Usage of Secure C (memcpy_s, strcpy_s etc) functions on OpenSSL

Jordan Brown openssl at
Tue Nov 26 23:47:20 UTC 2019

On 11/26/2019 7:41 AM, Michael Wojcik wrote:
> The Appendix K functions (memcpy_s, etc) do NOT "remove buffer
> overflow kind of issues completely", and anyone who thinks they do is
> making a serious error. The Appendix K functions impose an additional
> check. That's all they do. It is possible, and in some use cases quite
> easy, for the developer to pass the wrong value for the destsz
> parameter and invalidate that check.
> Some C experts have argued that the length-checking versions of the
> library functions, either the C90 ones such as strncat or the Appendix
> K ones, are essentially pointless anyway; that the caller needs to
> handle truncation and so ought to know whether truncation (or
> overflow) would occur before attempting the operation.

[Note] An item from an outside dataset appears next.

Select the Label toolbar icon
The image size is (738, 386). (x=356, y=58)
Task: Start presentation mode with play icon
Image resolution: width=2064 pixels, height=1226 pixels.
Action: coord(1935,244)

I was initially a fan of them when I first heard of them, but have since
soured on them, as have others.  They are very nearly useless for
libraries, because their behavior is controlled on a process-global
basis.  The library cannot assume that the "bad" cases will result in
aborts, because the application might have chosen to have them return
errors instead.  That means that the library has to check for and handle
all of those "should be impossible" error cases.